# WHAT YOU ARE ASKED TO DO
Update the part of the listing that opens with the line containing "Where should I" and closes with the line containing "click(721, 624)" by changing "blue" to "green" and leaving the rest as it is. Give back only those lines, without the pictures.

# EXERCISE MATERIALS
▼

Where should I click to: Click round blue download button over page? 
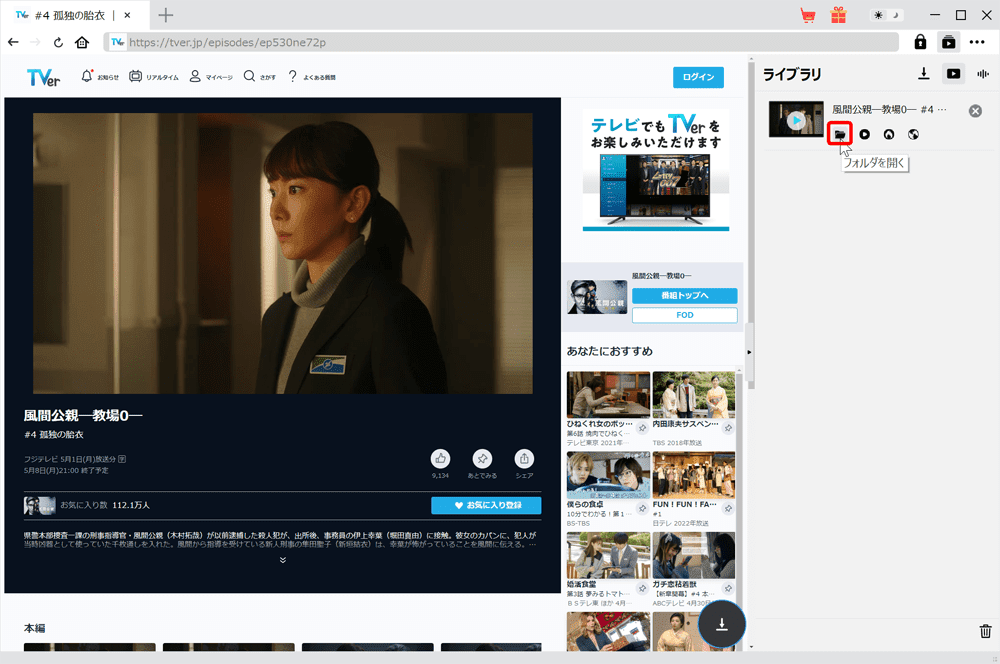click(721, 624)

▲
▼

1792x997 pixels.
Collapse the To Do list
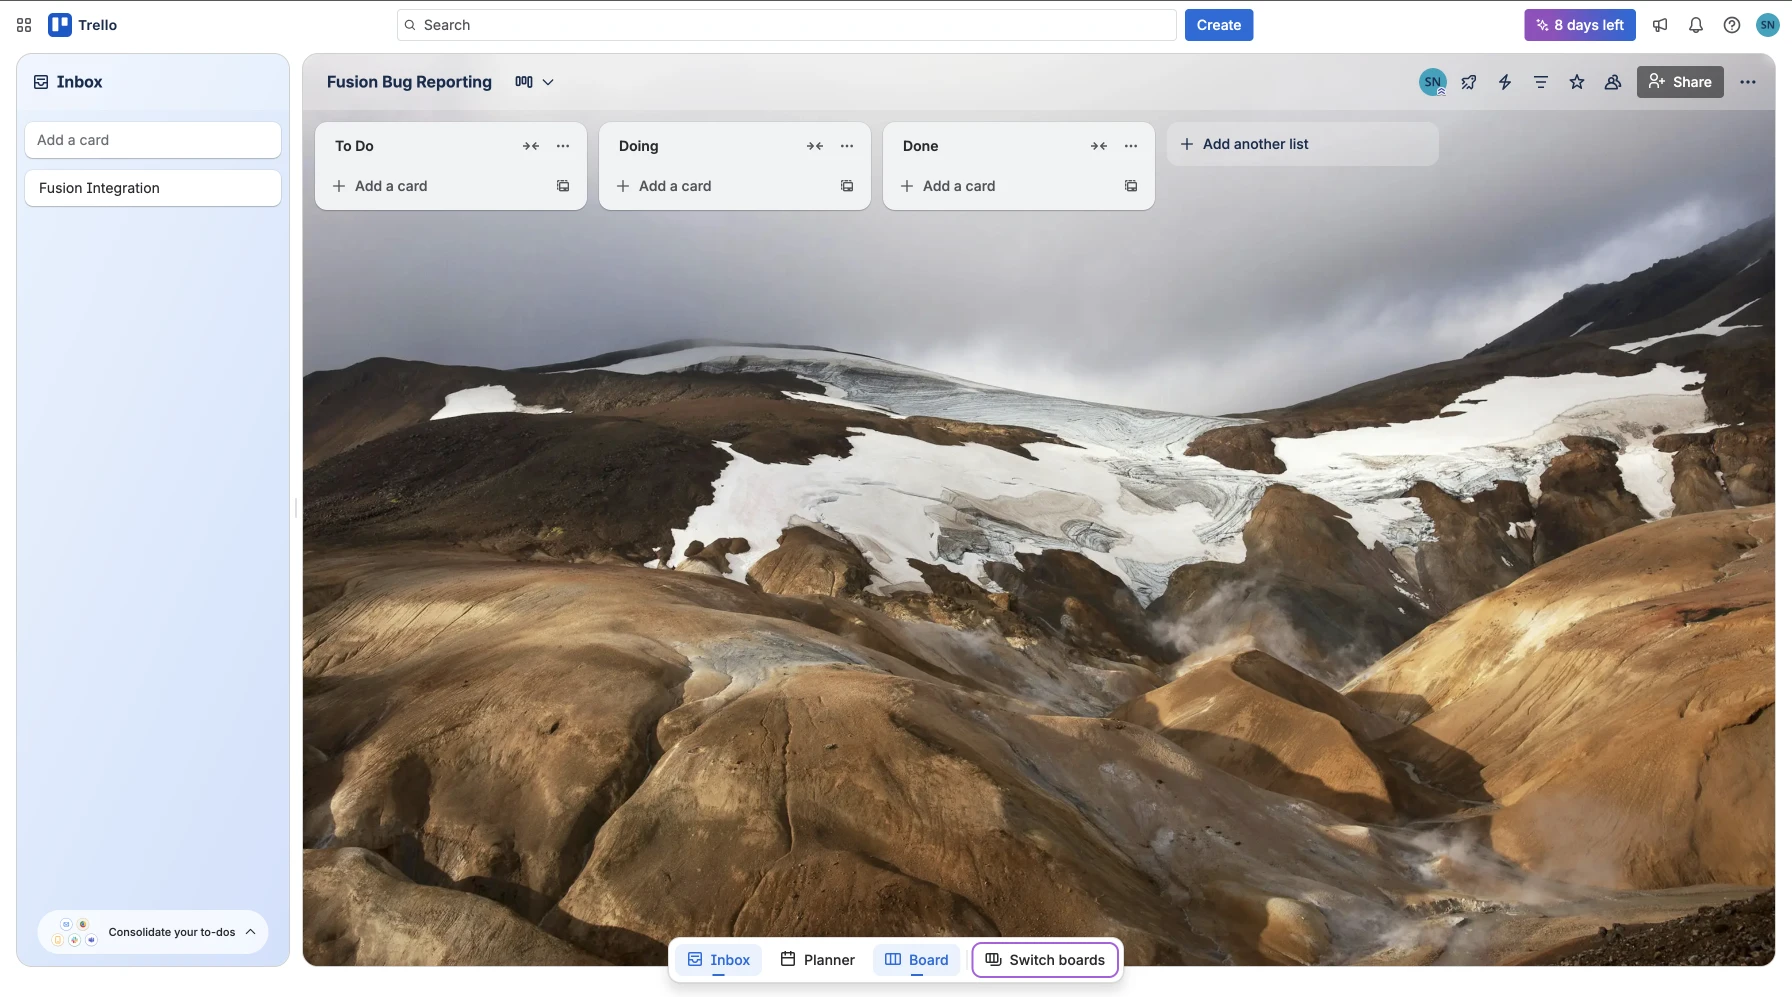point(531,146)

▲
▼

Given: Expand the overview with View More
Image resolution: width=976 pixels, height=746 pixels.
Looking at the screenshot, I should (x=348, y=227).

▲

# IN RESPONSE
Where should I click to: Click round green download button over page? 
click(721, 624)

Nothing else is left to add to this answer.